Accounting Software Overhaul

Another initiative aimed to unify accounts receivable and payable with real-time inventory data, so managers could track cost accruals, discount windows, and potential margin gains. Industry sources say that after paying for software licenses and initial consultant work, Harvest Sherwood abandoned the project. Finance teams remained tied to older platforms, and the business lost out on streamlined processes that might have prevented large-scale payment fiascos.

The repeated inability to see projects through reflects a deeper organizational stumbling block. Paying for technology is one step; adopting it and enforcing new practices is another. Without executive focus and end-user buy-in, even well-funded software initiatives fail. In Harvest Sherwood’s case, these half-finished solutions became sunk costs, leaving employees to navigate the old systems and managers to manage half-implemented upgrades.


Timeline


On Monday Feb 10, Sprouts abruptly halted all tray-pack chicken orders, blindsiding Harvest Sherwood and leaving the distributor with a $25 million inventory position that no longer had a committed buyer. By Tuesday, senior managers at Harvest Sherwood were scrambling to find alternative outlets or liquidators, but little progress was made. Come Wednesday, suppliers noticed that their usual invoice payments were late or simply missing—raising alarm bells that cash flow had dried up. On Thursday, desperate measures were taken to offload as much of the surplus chicken as possible at steep discounts, reducing the $25 million glut to about $16 million by day’s end. Yet by Friday of that week, employees were already hearing rumors of potential mass layoffs and the need to sell entire divisions if no buyer stepped in.

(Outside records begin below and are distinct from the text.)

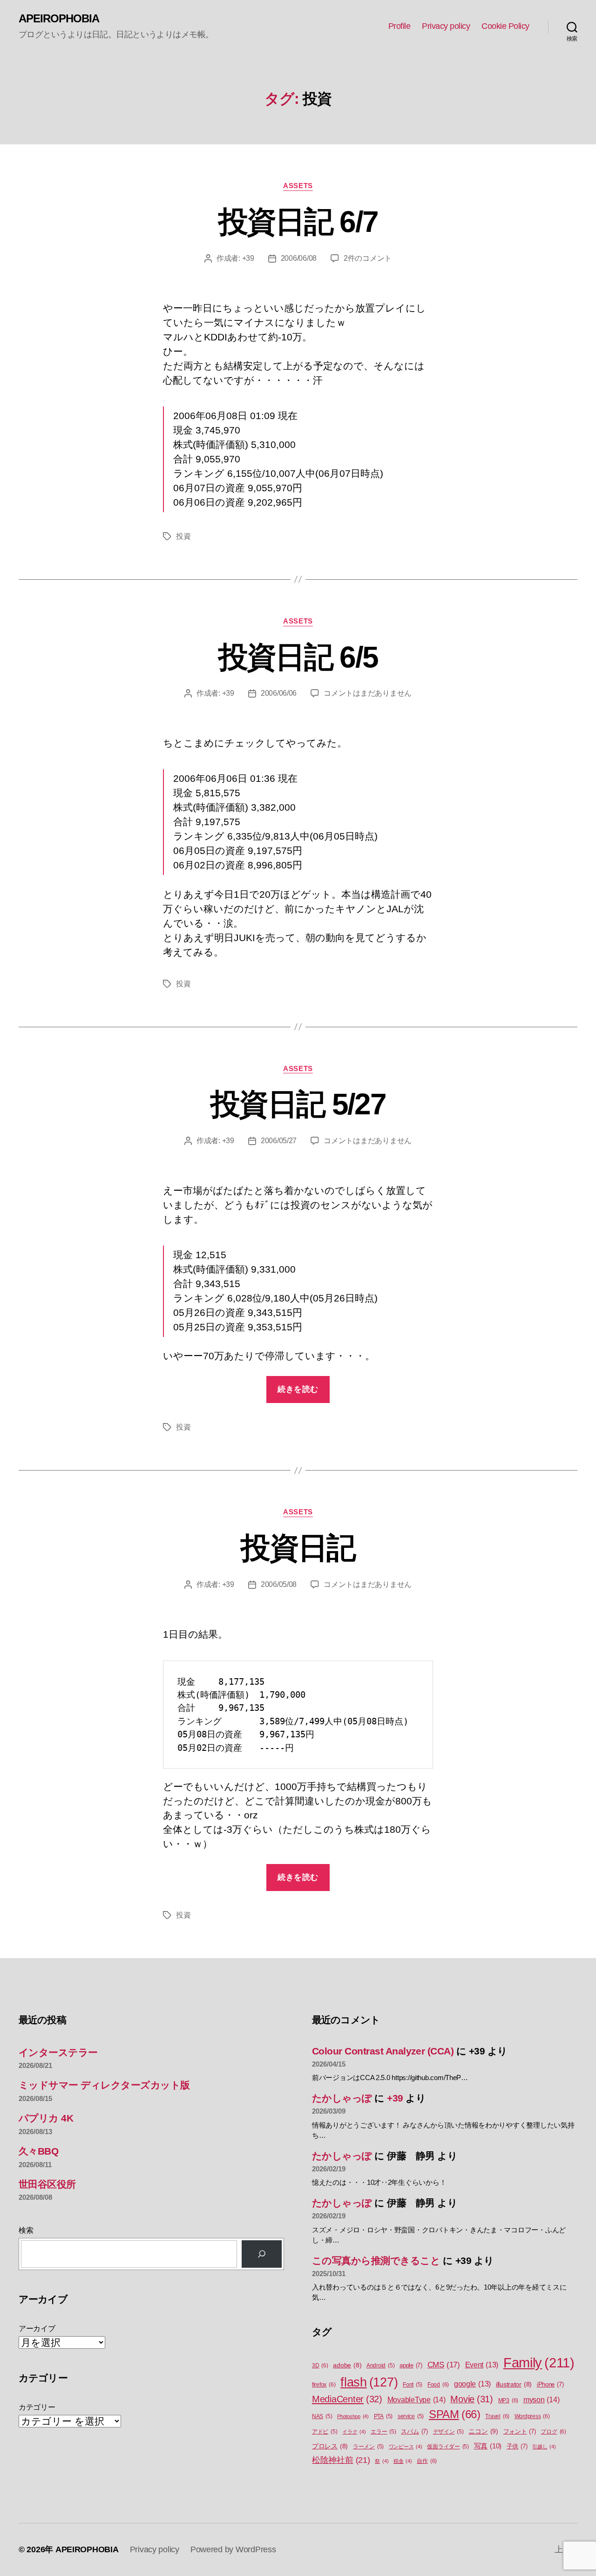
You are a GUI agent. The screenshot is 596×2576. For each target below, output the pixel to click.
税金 (402, 2461)
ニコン (483, 2431)
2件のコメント (368, 258)
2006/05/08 (279, 1584)
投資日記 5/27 (298, 1104)
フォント (519, 2431)
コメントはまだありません (368, 693)
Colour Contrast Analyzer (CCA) (383, 2051)
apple (411, 2365)
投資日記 (298, 1548)
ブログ (553, 2431)
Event (482, 2365)
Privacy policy (446, 26)
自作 (427, 2461)
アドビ (324, 2431)
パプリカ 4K (46, 2118)
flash (369, 2382)
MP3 (508, 2400)
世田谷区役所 (47, 2184)
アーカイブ (37, 2328)
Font (412, 2384)
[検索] (262, 2253)
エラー (383, 2431)
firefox (323, 2384)
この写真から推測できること (376, 2260)
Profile (399, 26)
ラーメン (368, 2446)
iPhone (550, 2384)
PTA (383, 2416)
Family (539, 2362)
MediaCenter (347, 2399)
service (411, 2416)
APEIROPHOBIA (59, 18)
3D (320, 2365)
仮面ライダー (448, 2446)
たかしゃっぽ (342, 2098)
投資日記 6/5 (298, 657)
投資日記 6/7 (298, 221)
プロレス (330, 2446)
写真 (487, 2446)
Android (380, 2365)
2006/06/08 (299, 258)
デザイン (448, 2431)
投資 (183, 536)
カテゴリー (37, 2407)
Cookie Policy (505, 26)
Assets (297, 186)
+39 (248, 258)
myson (541, 2399)
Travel (497, 2416)
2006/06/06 (279, 693)
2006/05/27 (279, 1141)
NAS (322, 2416)
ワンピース (405, 2446)
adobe (347, 2365)
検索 (26, 2230)
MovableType (416, 2399)
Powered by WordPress (233, 2549)
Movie (471, 2399)
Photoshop (353, 2416)
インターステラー (58, 2052)
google (472, 2384)
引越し (543, 2446)
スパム (414, 2431)
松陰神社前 (341, 2460)
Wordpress (532, 2416)
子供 (517, 2446)
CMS (443, 2364)
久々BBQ (38, 2151)
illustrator (514, 2384)
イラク (354, 2431)
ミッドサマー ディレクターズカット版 (104, 2085)
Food (438, 2384)
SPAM (455, 2414)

The crisis deepened on Monday Feb 17, when Harvest Sherwood formally informed staff that the company could shutter major operations within 60 days, given the abrupt loss of revenue and a backlog of unpaid vendors. Over Tuesday and Wednesday, many suppliers halted future deliveries, aware they might never recoup outstanding bills. By Thursday, prospective investors or buyers had largely backed away, concerned about inheriting unresolved debts and a tarnished brand. By Friday of that week, the atmosphere at Harvest Sherwood was dire—morale had sunk, vendor relationships lay in tatters, and entire branches awaited instructions that might signal an immediate shutdown. In the span of just ten business days, the company had plunged from a once-formidable distributor to an enterprise teetering on the brink of liquidation.

The Human Impact


In just two intense weeks, Harvest Sherwood shifted from a multi-billion-dollar distributor to a company on the verge of liquidation—an upheaval that left over 1,500 people out of work. There are WARN notices filed, but due to the fragmented business entities, work needs to be done to find them all and aggregate the total figures. Do not forget the human impact this has and keep this in mind the next time you have a tough decision to make.

Mon Feb 24, 2025

by Brad Guldemond

an older version of this post from Feb 20 can be found in the archive, changes were made for linking and readability only.